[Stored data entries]
□ □ □ □

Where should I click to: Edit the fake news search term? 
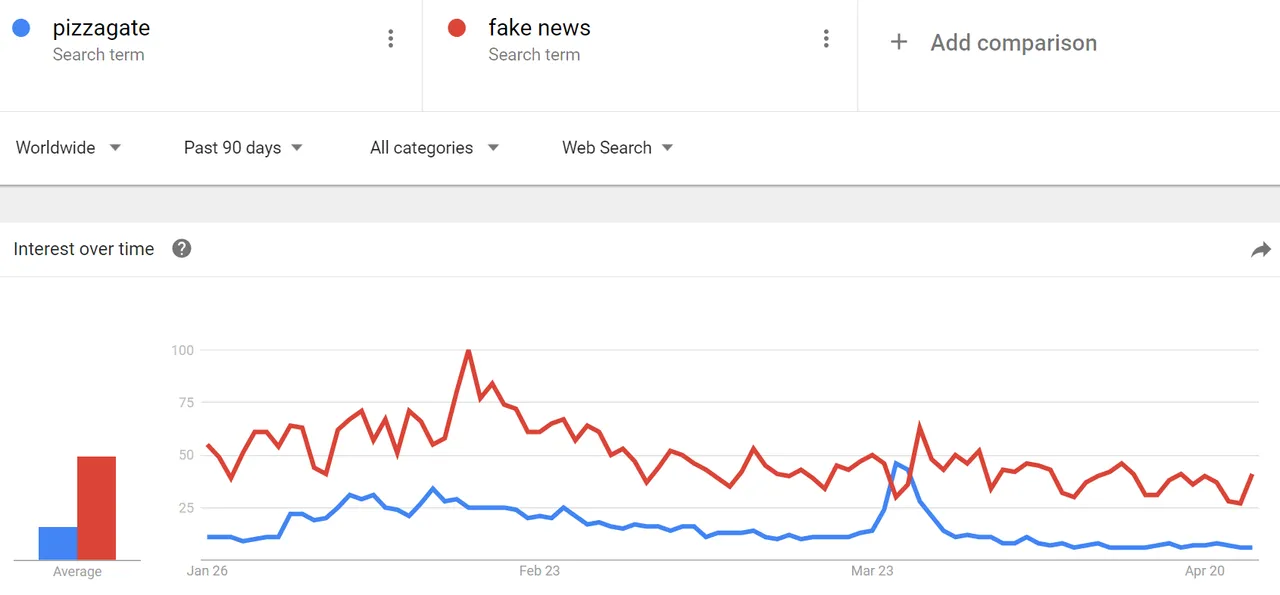[539, 28]
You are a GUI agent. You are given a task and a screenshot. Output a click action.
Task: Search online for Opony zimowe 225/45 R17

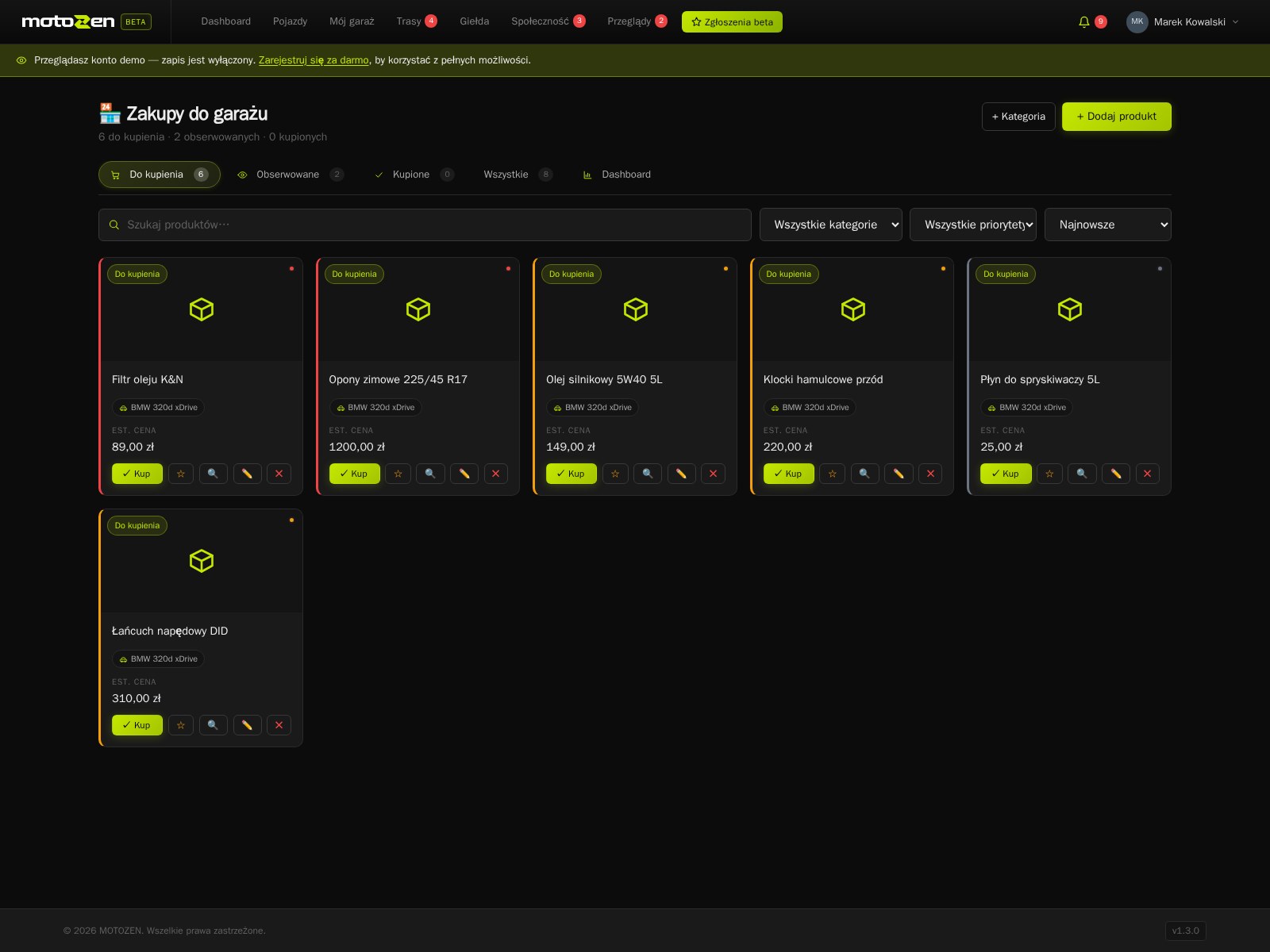coord(430,474)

□ □ □ □

* Exercise details
Omit all pictures and write out, exactly, only the lines from the line containing "You are a GUI" through the last line of the entries above.

* Task response
You are a GUI agent. You are given a task and a screenshot. Output a click action.
Task: Search online for Opony zimowe 225/45 R17

coord(430,474)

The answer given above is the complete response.